• _Aufgabe_: Gib die Zeilen der Datensätze von der Zeile mit „Where should I click to: Open the 了解网络和其他重置要求“ bis zum Ende der Datensätze, beide einschließlich, als JSON-Liste von Zeichenketten wieder. Jede Zeile wird zu einer Zeichenkette, und Leerzeilen entfallen.

• _Gespeicherte Datensätze_:
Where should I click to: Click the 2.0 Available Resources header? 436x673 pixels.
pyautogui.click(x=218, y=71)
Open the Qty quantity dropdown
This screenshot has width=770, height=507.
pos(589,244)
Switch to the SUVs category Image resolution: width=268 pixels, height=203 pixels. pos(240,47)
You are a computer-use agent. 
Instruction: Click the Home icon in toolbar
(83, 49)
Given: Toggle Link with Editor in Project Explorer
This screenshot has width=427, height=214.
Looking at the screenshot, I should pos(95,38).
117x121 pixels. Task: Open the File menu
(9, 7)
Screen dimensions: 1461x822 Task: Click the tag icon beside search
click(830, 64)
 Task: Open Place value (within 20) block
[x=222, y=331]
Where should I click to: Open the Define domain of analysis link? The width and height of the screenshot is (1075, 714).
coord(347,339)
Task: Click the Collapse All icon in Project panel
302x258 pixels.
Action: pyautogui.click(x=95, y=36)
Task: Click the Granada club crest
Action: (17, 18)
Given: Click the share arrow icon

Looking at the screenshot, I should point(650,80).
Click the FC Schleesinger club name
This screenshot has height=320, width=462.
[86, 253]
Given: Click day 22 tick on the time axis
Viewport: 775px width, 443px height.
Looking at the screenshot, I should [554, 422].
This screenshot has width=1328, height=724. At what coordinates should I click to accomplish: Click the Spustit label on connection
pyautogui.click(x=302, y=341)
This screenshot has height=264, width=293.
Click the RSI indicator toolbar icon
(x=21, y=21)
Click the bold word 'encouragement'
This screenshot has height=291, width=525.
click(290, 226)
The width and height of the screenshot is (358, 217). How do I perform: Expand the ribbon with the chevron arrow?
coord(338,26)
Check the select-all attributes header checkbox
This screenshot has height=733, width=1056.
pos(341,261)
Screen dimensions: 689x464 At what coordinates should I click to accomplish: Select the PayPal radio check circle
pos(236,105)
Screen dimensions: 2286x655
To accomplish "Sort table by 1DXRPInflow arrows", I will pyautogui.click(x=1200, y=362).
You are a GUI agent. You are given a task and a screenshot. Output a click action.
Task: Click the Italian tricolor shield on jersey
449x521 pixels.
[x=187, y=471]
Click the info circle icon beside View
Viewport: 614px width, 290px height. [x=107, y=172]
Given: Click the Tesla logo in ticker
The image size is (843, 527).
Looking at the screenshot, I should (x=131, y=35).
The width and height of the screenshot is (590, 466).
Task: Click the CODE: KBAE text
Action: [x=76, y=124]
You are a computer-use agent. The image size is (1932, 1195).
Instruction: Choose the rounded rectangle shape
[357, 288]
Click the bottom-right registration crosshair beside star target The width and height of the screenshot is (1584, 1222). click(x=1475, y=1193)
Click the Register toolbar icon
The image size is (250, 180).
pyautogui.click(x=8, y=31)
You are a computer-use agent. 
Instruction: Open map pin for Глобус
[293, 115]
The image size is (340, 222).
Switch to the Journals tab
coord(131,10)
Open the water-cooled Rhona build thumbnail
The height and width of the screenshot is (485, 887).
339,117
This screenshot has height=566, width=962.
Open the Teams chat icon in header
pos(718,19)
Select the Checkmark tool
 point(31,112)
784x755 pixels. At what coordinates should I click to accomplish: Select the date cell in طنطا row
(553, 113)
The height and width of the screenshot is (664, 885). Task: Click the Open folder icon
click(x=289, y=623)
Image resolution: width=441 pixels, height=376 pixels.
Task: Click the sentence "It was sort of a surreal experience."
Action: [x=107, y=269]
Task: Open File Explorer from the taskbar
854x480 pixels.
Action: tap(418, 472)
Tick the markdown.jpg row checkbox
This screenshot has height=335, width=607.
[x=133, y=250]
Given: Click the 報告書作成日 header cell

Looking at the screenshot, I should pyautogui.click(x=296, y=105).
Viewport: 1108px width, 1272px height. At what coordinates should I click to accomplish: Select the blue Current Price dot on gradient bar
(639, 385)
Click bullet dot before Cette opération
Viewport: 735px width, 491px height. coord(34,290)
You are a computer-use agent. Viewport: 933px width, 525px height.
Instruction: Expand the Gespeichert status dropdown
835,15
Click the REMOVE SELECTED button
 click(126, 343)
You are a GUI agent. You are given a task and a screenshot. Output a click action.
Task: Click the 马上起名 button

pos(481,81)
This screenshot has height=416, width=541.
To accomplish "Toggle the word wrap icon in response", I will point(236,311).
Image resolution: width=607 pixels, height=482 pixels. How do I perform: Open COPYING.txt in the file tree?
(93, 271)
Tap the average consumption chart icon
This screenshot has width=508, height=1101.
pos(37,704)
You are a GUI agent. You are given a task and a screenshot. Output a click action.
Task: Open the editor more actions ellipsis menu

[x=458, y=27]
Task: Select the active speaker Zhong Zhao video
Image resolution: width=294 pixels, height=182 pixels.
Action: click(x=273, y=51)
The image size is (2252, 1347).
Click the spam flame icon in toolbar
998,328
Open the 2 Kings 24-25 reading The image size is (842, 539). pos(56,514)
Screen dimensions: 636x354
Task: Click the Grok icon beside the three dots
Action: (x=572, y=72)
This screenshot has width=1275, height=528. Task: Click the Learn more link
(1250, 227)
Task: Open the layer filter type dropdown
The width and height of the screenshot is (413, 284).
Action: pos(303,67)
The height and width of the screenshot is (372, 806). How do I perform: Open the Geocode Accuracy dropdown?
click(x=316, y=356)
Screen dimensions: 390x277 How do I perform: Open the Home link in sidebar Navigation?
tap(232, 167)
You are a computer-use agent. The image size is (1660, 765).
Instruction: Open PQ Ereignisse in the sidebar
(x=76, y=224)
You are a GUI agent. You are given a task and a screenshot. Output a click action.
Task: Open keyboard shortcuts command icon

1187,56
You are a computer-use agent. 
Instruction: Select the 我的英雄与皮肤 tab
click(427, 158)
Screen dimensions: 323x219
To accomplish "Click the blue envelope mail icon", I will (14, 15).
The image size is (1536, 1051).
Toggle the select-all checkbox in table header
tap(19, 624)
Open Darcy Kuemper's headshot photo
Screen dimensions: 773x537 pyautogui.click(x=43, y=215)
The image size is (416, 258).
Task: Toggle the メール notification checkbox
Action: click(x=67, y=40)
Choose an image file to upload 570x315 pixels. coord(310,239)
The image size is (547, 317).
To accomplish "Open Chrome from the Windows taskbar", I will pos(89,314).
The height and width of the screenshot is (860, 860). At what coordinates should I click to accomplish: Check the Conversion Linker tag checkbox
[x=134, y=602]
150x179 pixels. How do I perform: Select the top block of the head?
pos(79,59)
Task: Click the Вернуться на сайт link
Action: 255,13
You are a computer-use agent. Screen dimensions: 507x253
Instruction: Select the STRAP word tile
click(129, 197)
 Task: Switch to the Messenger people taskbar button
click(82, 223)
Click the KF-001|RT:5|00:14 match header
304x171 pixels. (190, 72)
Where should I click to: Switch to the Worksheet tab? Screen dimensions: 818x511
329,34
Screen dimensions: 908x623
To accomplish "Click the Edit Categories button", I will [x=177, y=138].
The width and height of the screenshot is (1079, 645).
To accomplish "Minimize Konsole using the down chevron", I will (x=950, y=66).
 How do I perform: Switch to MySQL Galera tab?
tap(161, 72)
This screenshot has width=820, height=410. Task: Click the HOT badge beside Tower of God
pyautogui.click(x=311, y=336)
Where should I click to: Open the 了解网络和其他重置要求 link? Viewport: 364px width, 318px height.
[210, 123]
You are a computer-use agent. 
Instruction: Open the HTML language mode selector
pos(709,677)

• _Schriftliche Antwort_:
[
  "Where should I click to: Open the 了解网络和其他重置要求 link? Viewport: 364px width, 318px height.",
  "[210, 123]",
  "You are a computer-use agent. ",
  "Instruction: Open the HTML language mode selector",
  "pos(709,677)"
]